Memory-Based Model: KNN is often called a memory-based model because it requires storing all the training data. Without the training data, predictions cannot be made. This contrasts with classifiers like Gaussian Discriminant Analysis (GDA), where information from the training data is condensed into model parameters, eliminating the need to retain the original dataset. While many memory-based models exist, KNN is among the simplest.
Lazy Learner: Unlike most classifiers that estimate parameters during a training phase, KNN does not perform explicit training.
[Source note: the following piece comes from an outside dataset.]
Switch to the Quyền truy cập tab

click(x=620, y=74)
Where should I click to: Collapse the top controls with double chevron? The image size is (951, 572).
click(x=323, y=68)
Once the value of \(K\) is chosen, the algorithm simply relies on the stored data for prediction, making it a “lazy learner.”
Despite its simplicity, KNN is a powerful algorithm in many contexts, particularly when the dataset is small or when a straightforward decision boundary suffices.
1.2 Overfitting in Classification Problems
Obviously, the parameter \(K\) plays a critical role in KNN method. The number of neighbors we consider to make the final decision significantly impacts the model’s performance. Let’s look at the example below.
This is a binary classification problem where the true decision boundary is a sine curve. Due to the influence of noise variables, some observations cross the boundary. By using KNN with \(k=1\) and \(k=9\), we can observe the resulting decision boundaries as shown below.
It is evident that the result with \(k=9\) is far better than that with \(k=1\). When \(k=9\), the true decision boundary of the sine curve can be largely identified or approximated by the KNN algorithm. However, when \(k=1\), we notice the emergence of many isolated “islands” on both sides of the true decision boundary. Errors occur in these “islands” because we focus excessively on individual observations in the training data, leading to overfitting.